= To do =
Could you copy out all of the records below exactly, leaving out every picture?

= Data records =
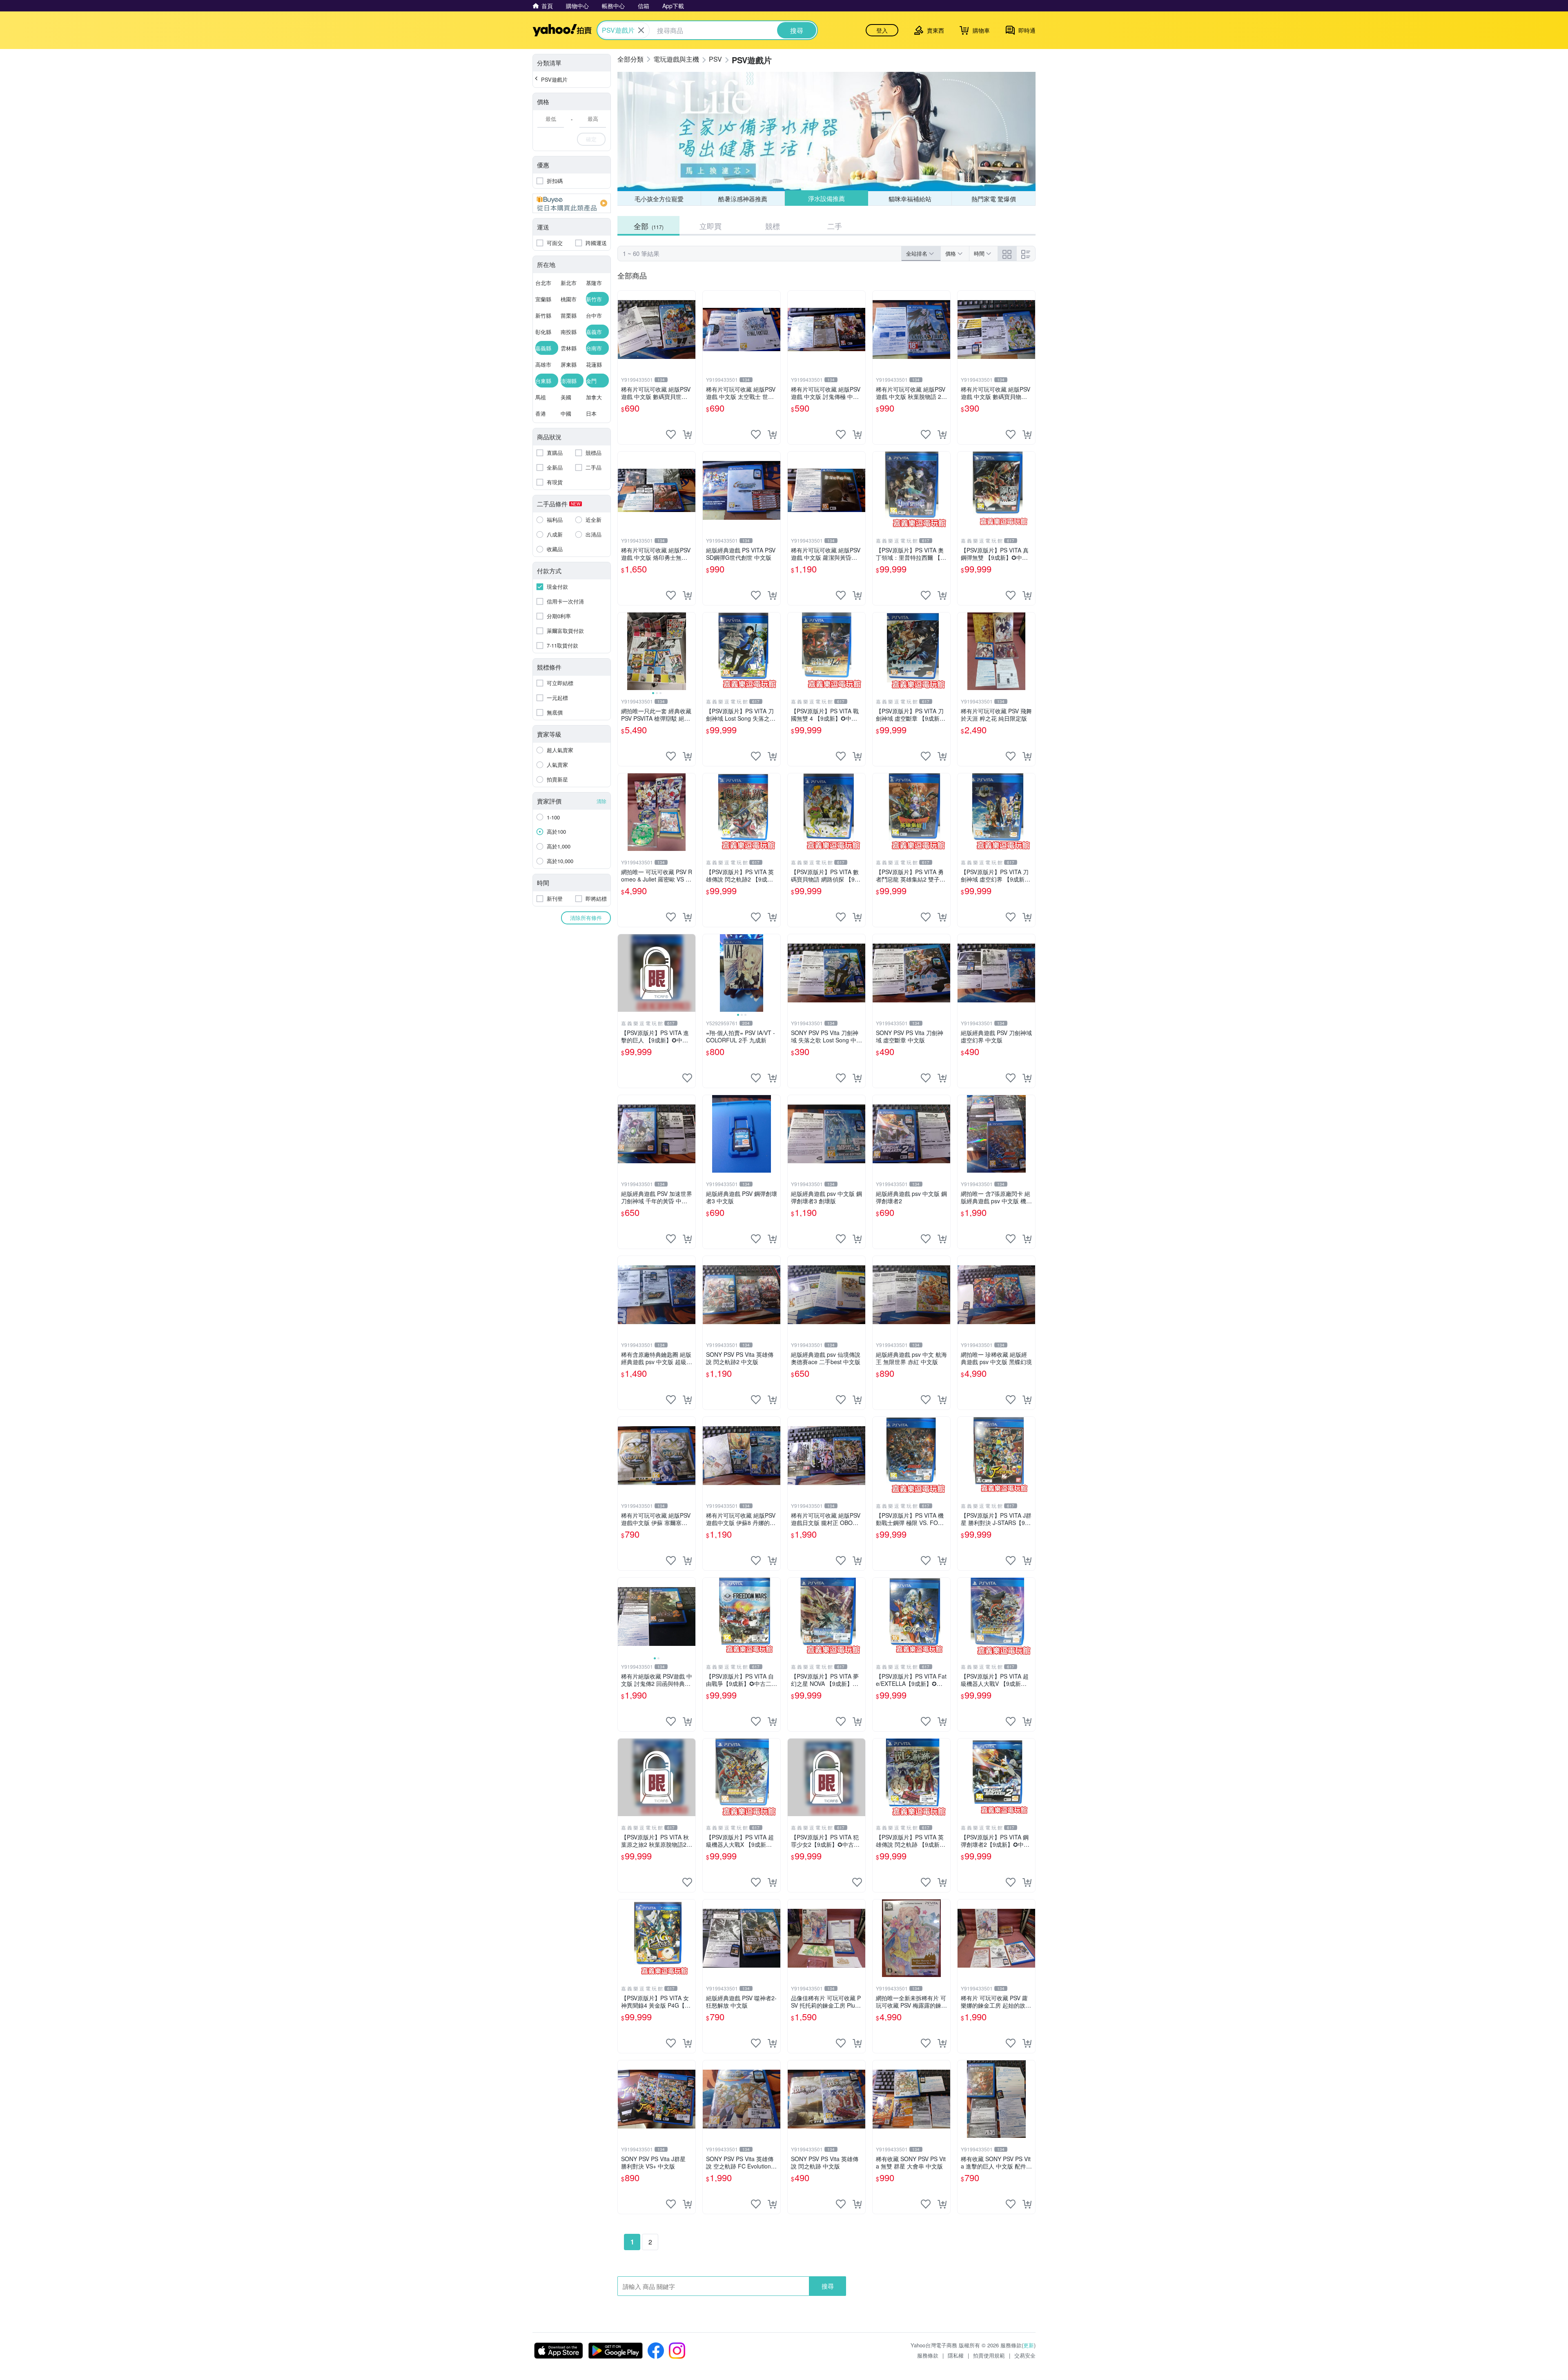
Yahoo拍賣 (562, 30)
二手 (834, 225)
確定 (591, 139)
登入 (882, 30)
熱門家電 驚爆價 (993, 198)
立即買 (710, 225)
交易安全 (1025, 2355)
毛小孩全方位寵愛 (659, 198)
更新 (1028, 2345)
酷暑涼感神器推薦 (742, 198)
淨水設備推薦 (826, 198)
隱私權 (956, 2355)
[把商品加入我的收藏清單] (671, 434)
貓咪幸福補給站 (910, 198)
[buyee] (571, 203)
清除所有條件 (586, 918)
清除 (601, 800)
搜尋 (828, 2286)
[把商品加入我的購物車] (687, 434)
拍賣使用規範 (989, 2355)
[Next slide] (690, 651)
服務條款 (927, 2355)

= Answer box =
Yahoo拍賣 (562, 30)
二手 (834, 225)
確定 (591, 139)
登入 (882, 30)
熱門家電 驚爆價 (993, 198)
立即買 (710, 225)
交易安全 (1025, 2355)
毛小孩全方位寵愛 (659, 198)
更新 (1028, 2345)
酷暑涼感神器推薦 (742, 198)
淨水設備推薦 (826, 198)
隱私權 (956, 2355)
[把商品加入我的收藏清單] (671, 434)
貓咪幸福補給站 (910, 198)
[buyee] (571, 203)
清除所有條件 (586, 918)
清除 (601, 800)
搜尋 (828, 2286)
[把商品加入我的購物車] (687, 434)
拍賣使用規範 (989, 2355)
[Next slide] (690, 651)
服務條款 (927, 2355)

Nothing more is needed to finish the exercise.